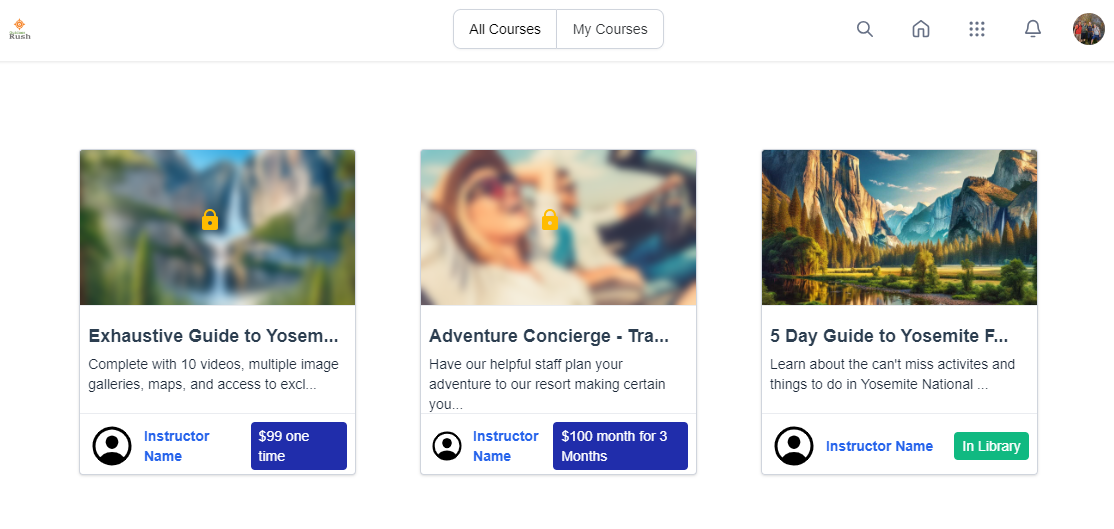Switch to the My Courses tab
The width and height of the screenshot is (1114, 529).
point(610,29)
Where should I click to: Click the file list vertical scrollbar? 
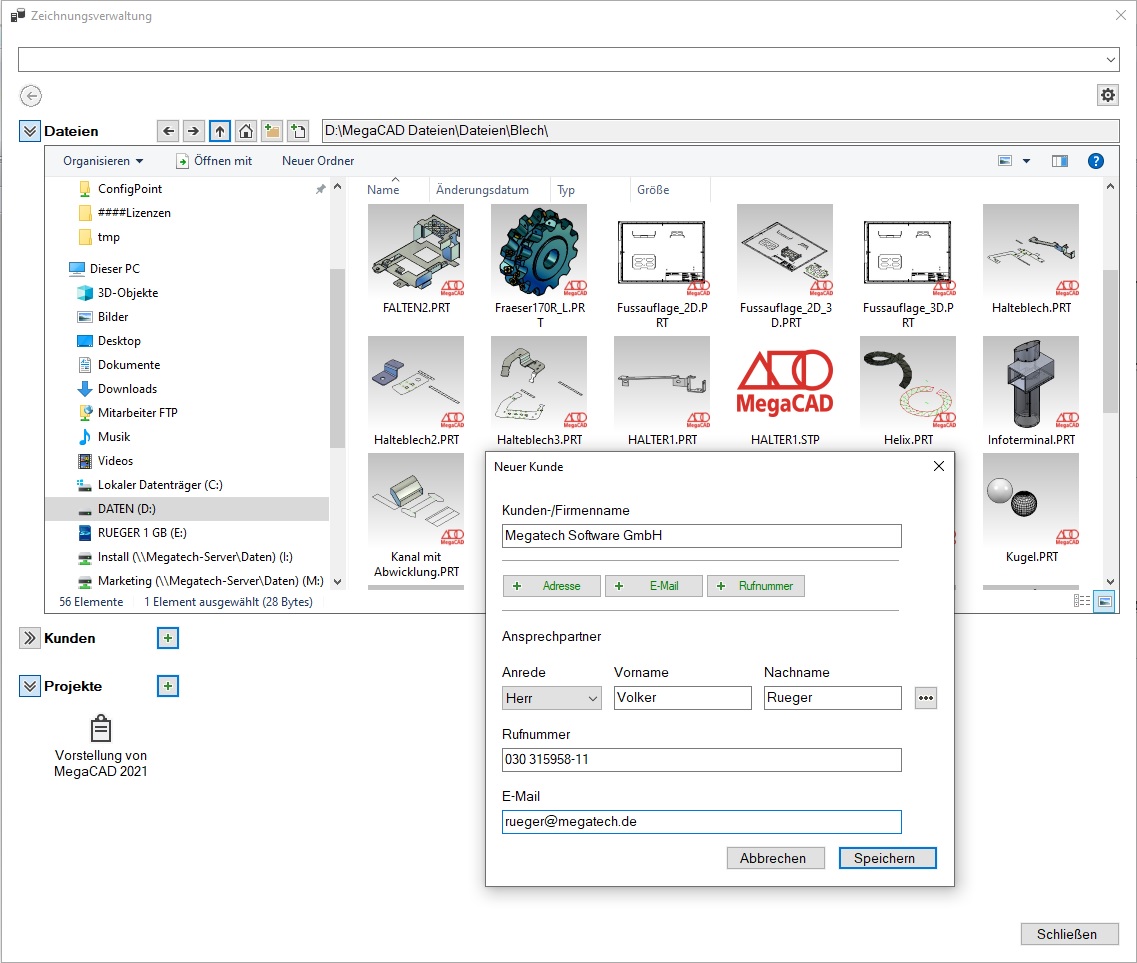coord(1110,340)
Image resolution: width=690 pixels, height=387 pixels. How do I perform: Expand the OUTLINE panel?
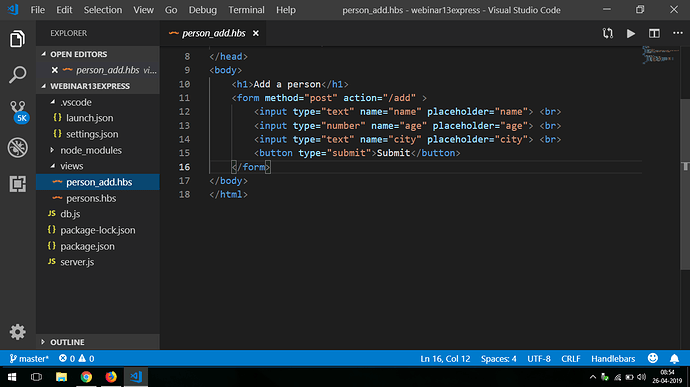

__Assigned task__
If the records contain pictures, skip them, and transcribe exactly every line from the one with "Where should I" through the last line.

__Your solution__
Where should I click to: Click the file list vertical scrollbar? 
coord(1110,340)
Image resolution: width=690 pixels, height=387 pixels. How do I perform: Expand the OUTLINE panel?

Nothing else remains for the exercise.